- _WORK TO COMPLETE_:
1. Transcribe the cakePHP session question word for word, covering everything from "function twitter_authentication()" down to "function twitter_login()".
2. Answer these from the cakePHP session question:
(a) Which version of cakePHP is being used?
(b) Under what key is the request token written to the session?
(c) How many views does the question show?
3. Extend the cakePHP session question, starting right after its last line.

- _EXTRACT PROVIDED_:
Content starts

Maki92
Maki92

Reputation: 441

Session, PHP Incomplete Class

I am using cakePHP 2.x . Currently doing about the twitter OAuth, http://code.42dh.com/oauth/.

function twitter_authentication()
{
            //assume above coding is all correct.   
    $this->Session->write('twitter_request_token', ($requestToken));
    $this->redirect('http://api.twitter.com/oauth/authenticate?force_login=true&oauth_token='.$requestToken->key); //I able to get $requestToken.
}

function twitter_login()
{
        $requestToken = $this->Session->read('twitter_request_token');
        $accessToken = $this->OAuthConsumer->getAccessToken('Twitter','https://api.twitter.com/oauth/access_token', $requestToken);

At function_login(), I failed to read session and ended up with PhP Incomplete Class. If I do $this->Session->write('twitter_request_token', serialize($requestToken)); and $requestToken = $this->Session->read(unserialize('twitter_request_token'); it will work, but I will ended up error at other places which caused by using serialize and unserialize session.

Upvotes: 3

Views: 1805

Answers (2)

Content ends

- _SUPPLIED ENTRIES_:
Content starts

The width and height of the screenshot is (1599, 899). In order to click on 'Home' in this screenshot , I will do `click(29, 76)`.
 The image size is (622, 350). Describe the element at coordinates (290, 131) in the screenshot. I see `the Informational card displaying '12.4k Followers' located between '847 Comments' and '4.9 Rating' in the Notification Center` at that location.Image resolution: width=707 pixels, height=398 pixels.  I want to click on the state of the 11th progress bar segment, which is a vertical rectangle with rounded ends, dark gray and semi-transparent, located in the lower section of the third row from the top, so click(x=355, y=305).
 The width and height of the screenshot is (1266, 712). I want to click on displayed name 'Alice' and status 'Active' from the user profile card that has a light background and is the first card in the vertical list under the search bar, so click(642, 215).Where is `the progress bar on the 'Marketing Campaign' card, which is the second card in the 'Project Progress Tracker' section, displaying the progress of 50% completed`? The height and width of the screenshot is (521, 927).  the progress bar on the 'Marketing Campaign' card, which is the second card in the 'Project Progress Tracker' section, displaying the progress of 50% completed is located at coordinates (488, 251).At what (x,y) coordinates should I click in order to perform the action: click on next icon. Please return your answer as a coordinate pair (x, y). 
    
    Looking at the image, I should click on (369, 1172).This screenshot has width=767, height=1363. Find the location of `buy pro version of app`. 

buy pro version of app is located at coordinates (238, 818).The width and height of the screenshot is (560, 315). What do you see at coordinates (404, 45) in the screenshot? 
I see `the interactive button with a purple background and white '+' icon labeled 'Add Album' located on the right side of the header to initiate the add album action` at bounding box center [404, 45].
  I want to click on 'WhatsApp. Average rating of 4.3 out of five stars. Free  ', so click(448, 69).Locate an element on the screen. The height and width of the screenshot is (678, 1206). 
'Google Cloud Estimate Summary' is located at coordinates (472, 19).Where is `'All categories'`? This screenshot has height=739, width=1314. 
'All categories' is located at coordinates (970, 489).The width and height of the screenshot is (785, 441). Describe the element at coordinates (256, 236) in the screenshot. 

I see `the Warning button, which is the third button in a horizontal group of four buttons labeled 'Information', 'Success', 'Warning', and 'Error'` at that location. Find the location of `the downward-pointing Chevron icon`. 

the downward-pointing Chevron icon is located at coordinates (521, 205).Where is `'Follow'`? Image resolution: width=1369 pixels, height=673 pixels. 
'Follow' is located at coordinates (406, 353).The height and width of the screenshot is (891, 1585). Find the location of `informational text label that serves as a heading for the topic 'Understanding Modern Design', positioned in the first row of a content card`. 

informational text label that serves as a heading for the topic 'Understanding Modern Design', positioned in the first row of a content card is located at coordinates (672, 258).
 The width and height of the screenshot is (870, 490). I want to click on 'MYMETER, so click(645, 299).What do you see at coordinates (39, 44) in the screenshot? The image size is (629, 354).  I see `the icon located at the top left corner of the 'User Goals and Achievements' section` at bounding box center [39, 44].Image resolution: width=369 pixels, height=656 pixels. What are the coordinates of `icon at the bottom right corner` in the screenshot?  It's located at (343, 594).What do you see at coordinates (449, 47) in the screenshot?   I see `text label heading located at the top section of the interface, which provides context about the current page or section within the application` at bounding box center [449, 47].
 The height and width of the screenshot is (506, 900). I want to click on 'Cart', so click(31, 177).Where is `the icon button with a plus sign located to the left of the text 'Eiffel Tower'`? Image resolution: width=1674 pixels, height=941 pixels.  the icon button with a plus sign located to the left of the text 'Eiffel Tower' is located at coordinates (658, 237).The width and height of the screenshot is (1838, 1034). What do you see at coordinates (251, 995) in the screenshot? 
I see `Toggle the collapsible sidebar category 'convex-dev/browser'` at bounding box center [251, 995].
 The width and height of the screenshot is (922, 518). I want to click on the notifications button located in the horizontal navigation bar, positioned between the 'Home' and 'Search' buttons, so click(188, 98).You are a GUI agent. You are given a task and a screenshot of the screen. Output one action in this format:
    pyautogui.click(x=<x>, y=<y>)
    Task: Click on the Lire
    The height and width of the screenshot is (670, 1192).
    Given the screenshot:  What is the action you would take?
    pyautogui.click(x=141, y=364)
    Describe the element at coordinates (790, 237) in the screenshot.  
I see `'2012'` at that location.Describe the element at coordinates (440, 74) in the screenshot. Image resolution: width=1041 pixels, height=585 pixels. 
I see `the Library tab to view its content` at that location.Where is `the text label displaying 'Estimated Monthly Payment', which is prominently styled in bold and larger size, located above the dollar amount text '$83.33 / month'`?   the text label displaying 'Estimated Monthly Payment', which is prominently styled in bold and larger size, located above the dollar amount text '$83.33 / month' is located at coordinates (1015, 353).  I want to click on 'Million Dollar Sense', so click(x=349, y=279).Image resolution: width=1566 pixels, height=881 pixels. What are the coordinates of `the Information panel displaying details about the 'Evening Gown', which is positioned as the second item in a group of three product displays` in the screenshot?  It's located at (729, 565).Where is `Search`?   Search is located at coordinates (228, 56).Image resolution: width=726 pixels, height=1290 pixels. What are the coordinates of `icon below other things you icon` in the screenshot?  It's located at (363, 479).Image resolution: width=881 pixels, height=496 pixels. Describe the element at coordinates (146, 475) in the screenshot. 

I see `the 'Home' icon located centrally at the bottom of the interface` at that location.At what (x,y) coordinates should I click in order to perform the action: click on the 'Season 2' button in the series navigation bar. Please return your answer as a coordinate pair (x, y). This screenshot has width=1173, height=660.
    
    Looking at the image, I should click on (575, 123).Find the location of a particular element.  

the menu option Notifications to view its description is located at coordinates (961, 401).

Content ends

- _PER-TASK OUTPUTS_:
1.
function twitter_authentication()
{
            //assume above coding is all correct.   
    $this->Session->write('twitter_request_token', ($requestToken));
    $this->redirect('http://api.twitter.com/oauth/authenticate?force_login=true&oauth_token='.$requestToken->key); //I able to get $requestToken.
}

function twitter_login()

2.
(a) cakePHP 2.x
(b) 'twitter_request_token'
(c) 1805

3.
Plywood
Plywood

Reputation: 899

OAuth.php's OauthToken class is quite simple with just two properties: key and secret. When you get the login url, you can store it to the session as an array:

CakeSession::write('Twitter.requestToken', array(
    'key' => $requestToken->key,
    'secret' => $requestToken->secret
));

Then, instantiate your own OAuthToken when calling OAuthClient->getAccessToken() like so:

$sessionRequestToken = CakeSession::read('Twitter.requestToken');
$accessToken = $twitterClient->getAccessToken('https://api.twitter.com/oauth/access_token', 
    new OAuthToken($sessionRequestToken['key'], $sessionRequestToken['secret']));

Should be ready to go:

if ($accessToken) {
    $twitterClient->post($accessToken->key, $accessToken->secret, 
        'https://api.twitter.com/1/statuses/update.json', array('status' => 'My balls smells like A-1 sauce. #science'));
}

Upvotes: 0

user1233508
user1233508

Reputation:

"PHP Incomplete Class" means PHP doesn't have a class definition for the object you're loading.

Option A: figure out what class that object is when you write it into the session and ensure that class's definition is loaded before loading the object.

Option B: convert the object to an stdClass or array before writing it, and convert back after loading. This might be more complex than the first option.